- Pixel coordinate grounding data:
________________

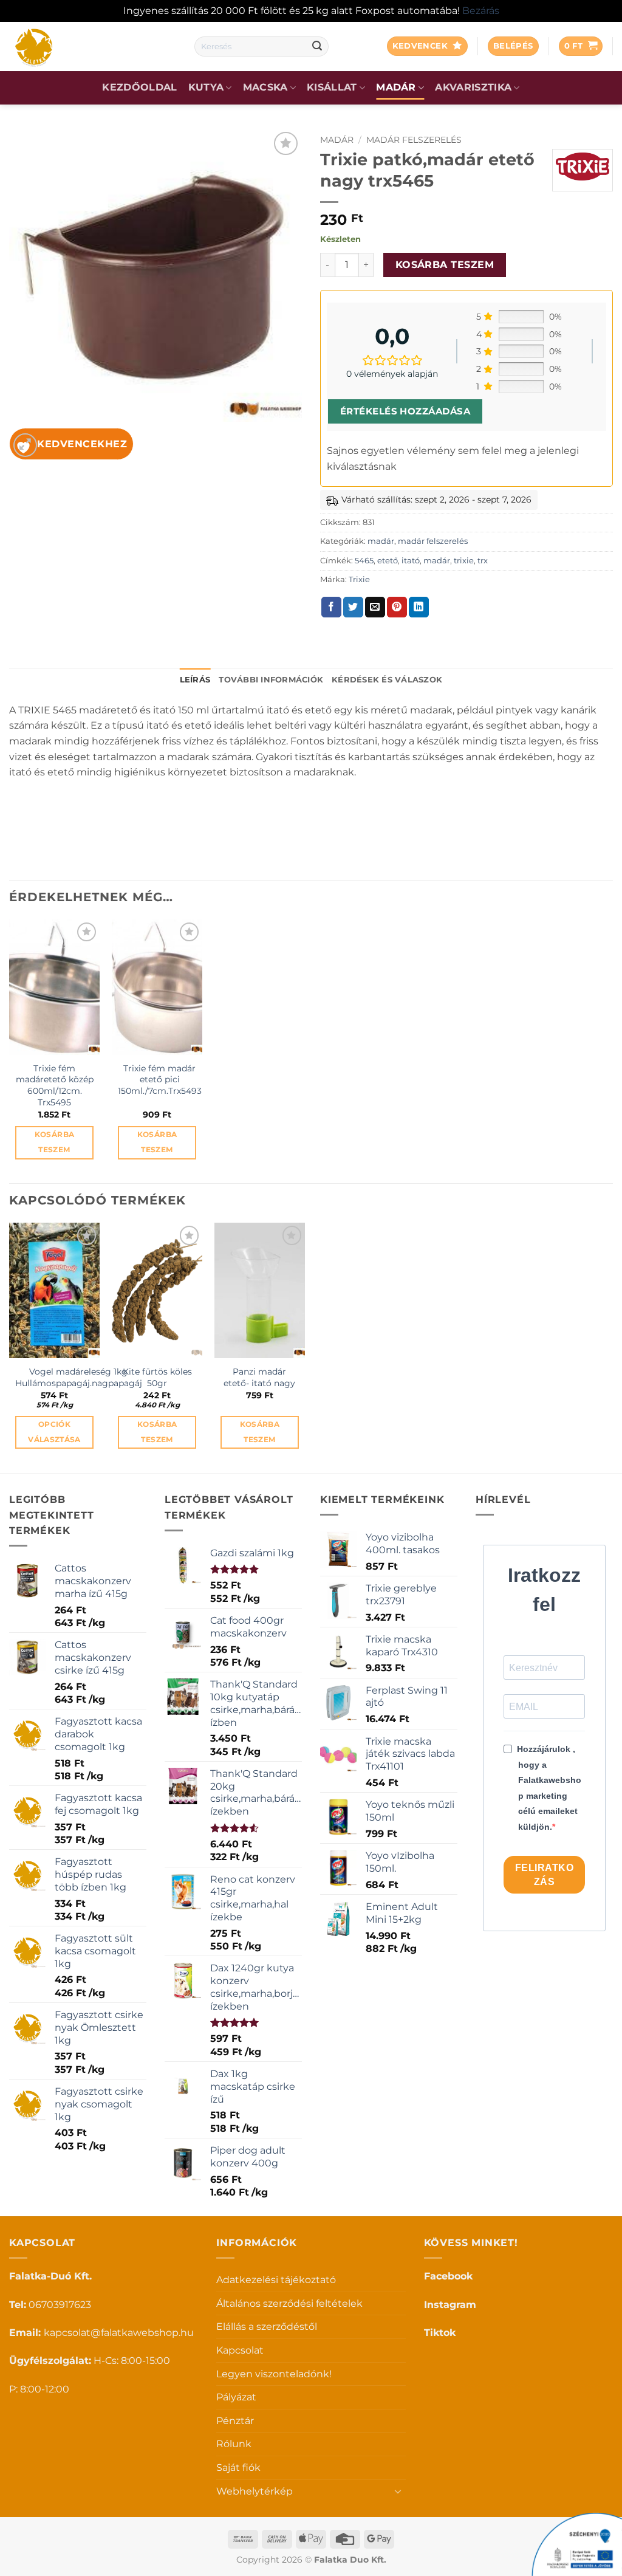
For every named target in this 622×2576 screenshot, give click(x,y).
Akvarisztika (473, 87)
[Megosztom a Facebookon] (331, 607)
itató (411, 560)
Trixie (359, 579)
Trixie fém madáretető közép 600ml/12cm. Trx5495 (55, 1085)
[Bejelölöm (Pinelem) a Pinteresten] (397, 607)
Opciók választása (54, 1432)
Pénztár (235, 2421)
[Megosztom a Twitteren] (353, 607)
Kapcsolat (240, 2350)
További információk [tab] (271, 679)
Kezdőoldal (139, 87)
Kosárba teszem (444, 264)
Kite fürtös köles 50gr (157, 1377)
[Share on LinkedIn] (419, 607)
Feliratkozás (544, 1875)
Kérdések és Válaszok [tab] (387, 679)
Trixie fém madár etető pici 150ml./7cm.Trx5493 (160, 1079)
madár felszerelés (414, 140)
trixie (464, 560)
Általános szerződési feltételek (289, 2303)
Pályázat (236, 2397)
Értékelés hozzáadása (405, 411)
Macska (265, 87)
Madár (396, 87)
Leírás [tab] (195, 679)
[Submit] (317, 46)
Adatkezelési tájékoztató (276, 2280)
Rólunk (233, 2444)
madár (337, 140)
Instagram (450, 2304)
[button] (513, 46)
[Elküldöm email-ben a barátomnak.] (375, 607)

________________

- What is being asked:
Copy out the preceding entries without a single change, leaving out the pictures.

- Solution below:
For every named target in this 622×2576 screenshot, give click(x,y).
Akvarisztika (473, 87)
[Megosztom a Facebookon] (331, 607)
itató (411, 560)
Trixie (359, 579)
Trixie fém madáretető közép 600ml/12cm. Trx5495 (55, 1085)
[Bejelölöm (Pinelem) a Pinteresten] (397, 607)
Opciók választása (54, 1432)
Pénztár (235, 2421)
[Megosztom a Twitteren] (353, 607)
Kapcsolat (240, 2350)
További információk [tab] (271, 679)
Kezdőoldal (139, 87)
Kosárba teszem (444, 264)
Kite fürtös köles 50gr (157, 1377)
[Share on LinkedIn] (419, 607)
Feliratkozás (544, 1875)
Kérdések és Válaszok [tab] (387, 679)
Trixie fém madár etető pici 150ml./7cm.Trx5493 (160, 1079)
madár felszerelés (414, 140)
trixie (464, 560)
Általános szerződési feltételek (289, 2303)
Pályázat (236, 2397)
Értékelés hozzáadása (405, 411)
Macska (265, 87)
Madár (396, 87)
Leírás [tab] (195, 679)
[Submit] (317, 46)
Adatkezelési tájékoztató (276, 2280)
Rólunk (233, 2444)
madár (337, 140)
Instagram (450, 2304)
[button] (513, 46)
[Elküldöm email-ben a barátomnak.] (375, 607)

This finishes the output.